Identification of a novel phospholipase C family gene at chromosome 2q33 that is homozygously deleted in human small cell lung carcinoma.
Article Details
- CitationCopy to clipboard
Kohno T, Otsuka T, Takano H, Yamamoto T, Hamaguchi M, Terada M, Yokota J
Identification of a novel phospholipase C family gene at chromosome 2q33 that is homozygously deleted in human small cell lung carcinoma.
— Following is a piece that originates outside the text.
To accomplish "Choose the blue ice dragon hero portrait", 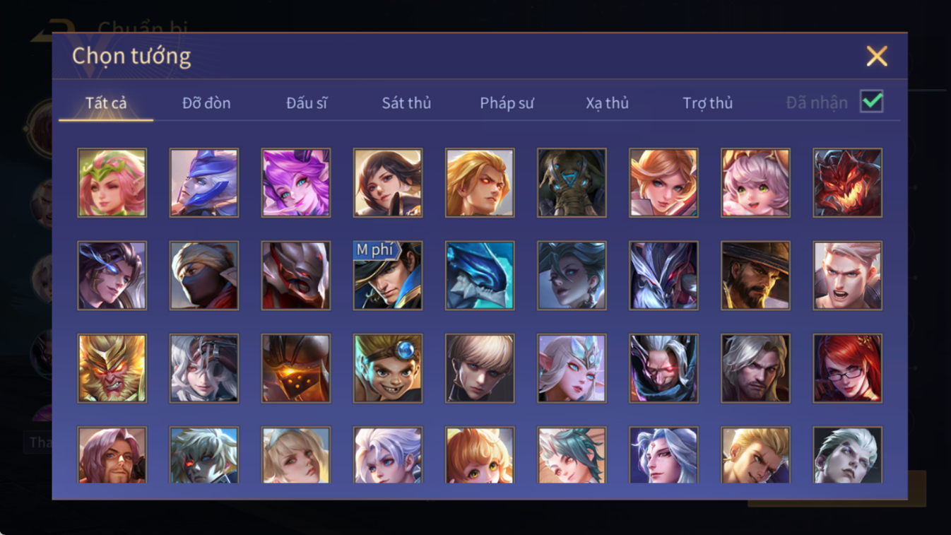I will pyautogui.click(x=480, y=276).
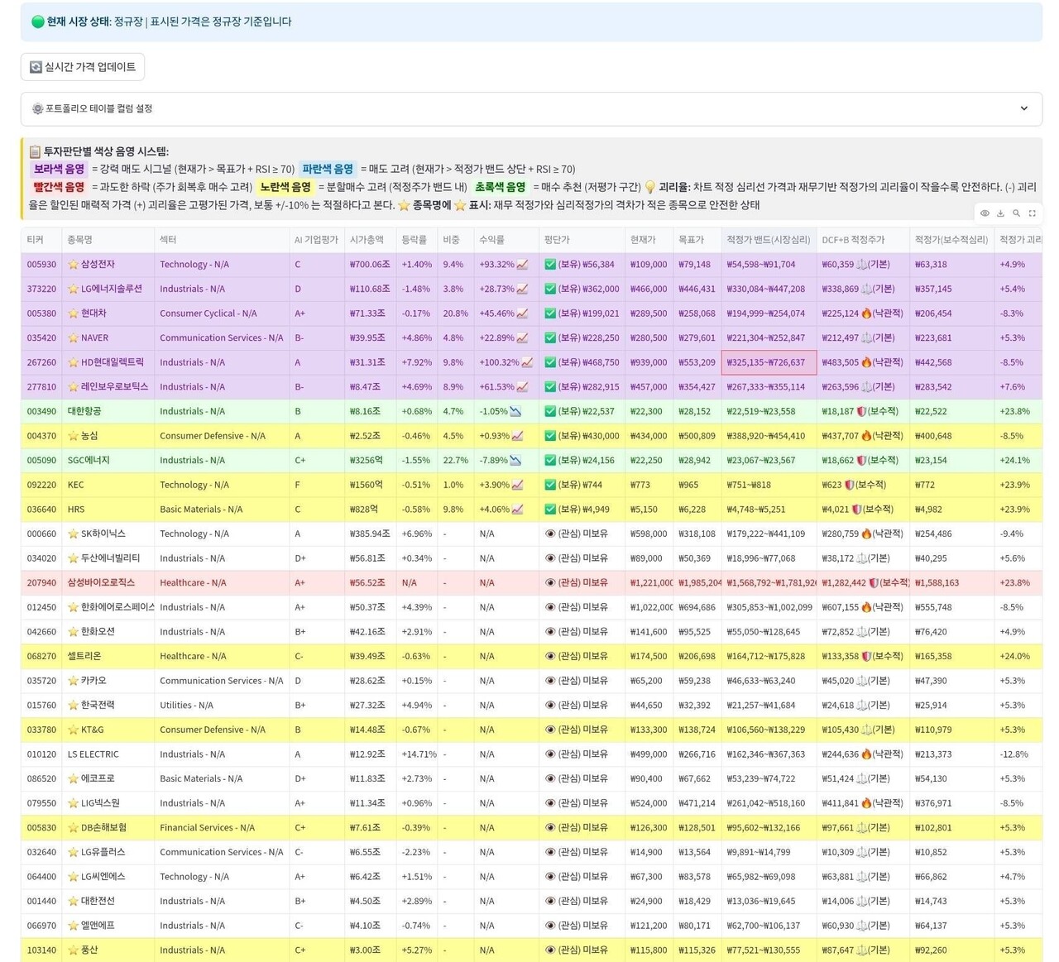1059x962 pixels.
Task: Click the downtrend chart icon in SGC에너지 row
Action: click(515, 460)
Hum Mol Genet. 1995 Apr;4(4):667-74.
- PubMed ID
- 7633416 [ View in PubMed]
- Abstract
Since a considerably high incidence of allelic loss on chromosome 2q was detected in lung carcinoma and a homozygous deletion at chromosome 2q33 was detected in a small cell lung carcinoma cell line, NCI-H82, a novel tumor suppressor gene has been suggested to be present in this chromosomal region. In the present study, we constructed a cosmid contig map covering the homozygous deleted region, which was estimated as being 220 kbp in size, and identified a gene from the deleted region. All of the coding exons of this gene were homozygously deleted in this cell line, while a 5'-non-coding exons was retained. Since the gene encodes a protein with striking similarity to several members of a family of phospholipase C, we designated this gene as PLC-L (phospholipase C-deleted in lung carcinoma). The PLC-L gene was expressed in a variety of fetal and adult organs including the lung. However, its expression was greatly reduced in seven of 13 (53.8%) of small cell lung carcinoma and 13 of 15 (86.7%) of non-small cell lung carcinoma cell lines. Since its homology to phospholipase C genes suggests the involvement of the PLC-L gene in inositol phospholipid-based intracellular signaling cascade, it is possible that aberrant expression of the PLC-L gene contributes to the genesis or progression of human lung carcinoma.